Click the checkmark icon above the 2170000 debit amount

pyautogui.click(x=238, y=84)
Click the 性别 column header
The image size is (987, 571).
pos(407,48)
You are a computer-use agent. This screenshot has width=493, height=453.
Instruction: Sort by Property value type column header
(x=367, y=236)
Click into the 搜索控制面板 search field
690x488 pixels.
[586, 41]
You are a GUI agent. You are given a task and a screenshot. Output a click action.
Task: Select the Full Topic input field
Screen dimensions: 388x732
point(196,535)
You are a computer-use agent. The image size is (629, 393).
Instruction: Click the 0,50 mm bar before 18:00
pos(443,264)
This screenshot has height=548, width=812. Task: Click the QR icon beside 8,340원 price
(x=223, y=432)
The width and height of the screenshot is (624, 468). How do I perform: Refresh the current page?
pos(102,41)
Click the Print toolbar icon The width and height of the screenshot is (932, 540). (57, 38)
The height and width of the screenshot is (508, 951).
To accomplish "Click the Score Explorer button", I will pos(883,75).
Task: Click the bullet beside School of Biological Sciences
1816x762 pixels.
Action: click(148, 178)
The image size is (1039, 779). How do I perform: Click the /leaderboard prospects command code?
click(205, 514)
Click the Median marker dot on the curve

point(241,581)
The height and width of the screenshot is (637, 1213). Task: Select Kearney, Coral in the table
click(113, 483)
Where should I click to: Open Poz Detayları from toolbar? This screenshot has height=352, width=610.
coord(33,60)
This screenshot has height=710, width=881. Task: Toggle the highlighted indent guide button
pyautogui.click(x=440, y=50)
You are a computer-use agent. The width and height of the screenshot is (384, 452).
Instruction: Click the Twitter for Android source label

- - -

## Description of the task
Using the data above, restate word for word the lines from its opening line through the line that contains "You are a computer-use agent. This", and no more.

## Answer
Click the checkmark icon above the 2170000 debit amount

pyautogui.click(x=238, y=84)
Click the 性别 column header
The image size is (987, 571).
pos(407,48)
You are a computer-use agent. This screenshot has width=493, height=453.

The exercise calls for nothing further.